In a filing late Sunday night, PGA Tour lawyers wrote the “current trial date and discovery schedule are untenable” and requested a hearing to extend both. Jury selection is currently scheduled to begin on Jan. 8, 2024.
Saudi Arabia’s Public Investment Fund — LIV Golf’s major financial backer — and PIF’s governor Yasir Al-Rumayyan “continue to resist compliance with the [PGA] Tour’s subpoenas for documents and testimony,” PGA Tour attorneys wrote in the filing.
Less than two weeks ago, the PGA Tour sought to add PIF and Al-Rumayyan to its counterclaim against LIV Golf over allegations they tortiously interfered with the PGA Tour’s contracts with players.
“It could take several months (or longer) before PIF and Mr. Al-Rumayyan even begin producing discovery or choose to face the consequences of their noncompliance,” the PGA Tour’s lawyers wrote. “For these reasons, the court should vacate the trial date and set a new schedule for discovery with sufficient runway to allow for these pending issues to be resolved.”
Attorneys for LIV Golf wrote in the same filing that PGA Tour is seeking to “shield itself from trial as long as possible.” The lawyers added the PGA Tour’s “ anticompetitive methods are inflicting ongoing harm on LIV and the Player Plaintiffs, who need prompt relief.”
“The Tour’s misguided effort to delay the trial schedule based on its efforts to take discovery from non-parties PIF, a sovereign entity, and Mr. Al-Rumayyan, a minister level public official, should be rejected,” LIV Golf’s lawyers wrote the filing. “The Tour was aware of these issues when it agreed to the present case schedule less than a month ago. That third-party discovery was not a basis to continue the trial date less than a month ago, and it is not a basis to do so now.”
Beyond other discovery issues, the PGA Tour listed Phil Mickelson over allegations he “has failed to produce core responsive documents” that include his contract negotiation with LIV Golf, interactions with his agent, and “communications with the media regarding interviews in which he discussed his decision to leave” the PGA Tour.
“To date, Mr. Mickelson has produced fewer than 600 documents, some of which are materials the TOUR sent to Mr.

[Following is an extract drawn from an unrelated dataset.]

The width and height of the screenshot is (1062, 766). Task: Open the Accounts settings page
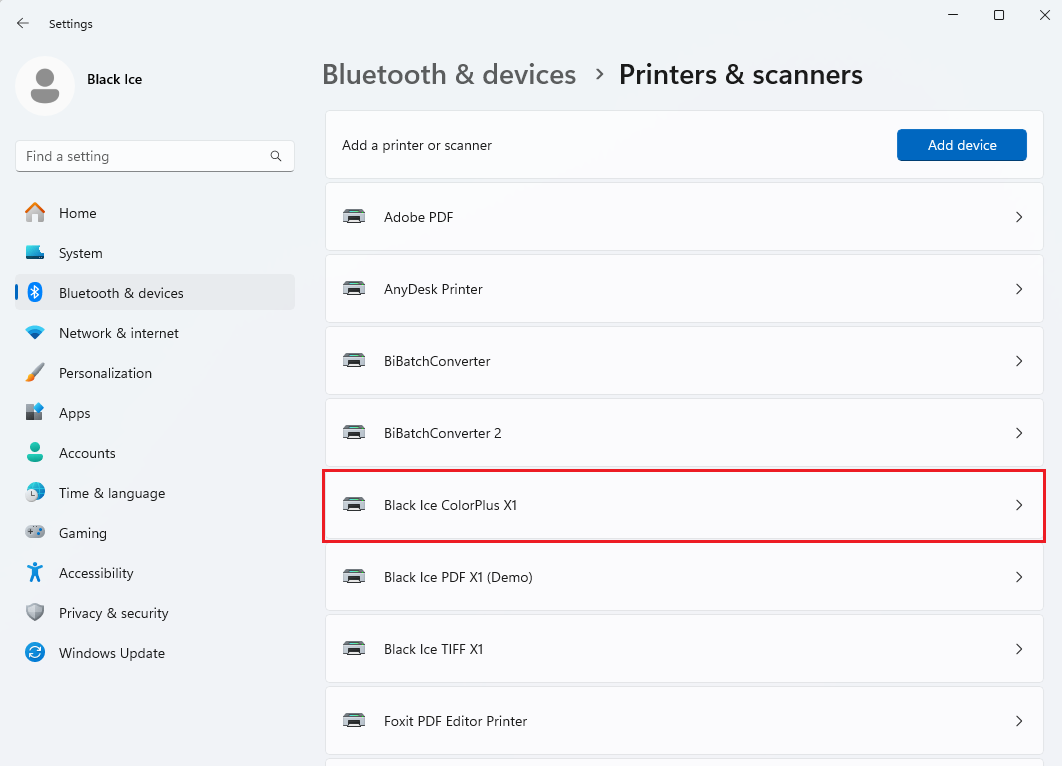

Mickelson, copies of the complaint and discovery requests, and junk files with no content,” the PGA Tour’s lawyers wrote.
Mickelson was among the initial LIV Golf players who were the original plaintiffs in the lawsuit over allegations the PGA Tour of anticompetitive behavior to hold LIV Golf back.
Mickelson and most other players dropped out, leaving LIV Golf as the lead plaintiff. Abraham Ancer, Jason Kokrak, Carlos Ortiz, and Pat Perez — who were also briefly plaintiffs in the case — have allegedly been slow to turn over information subpoenaed by the PGA Tour.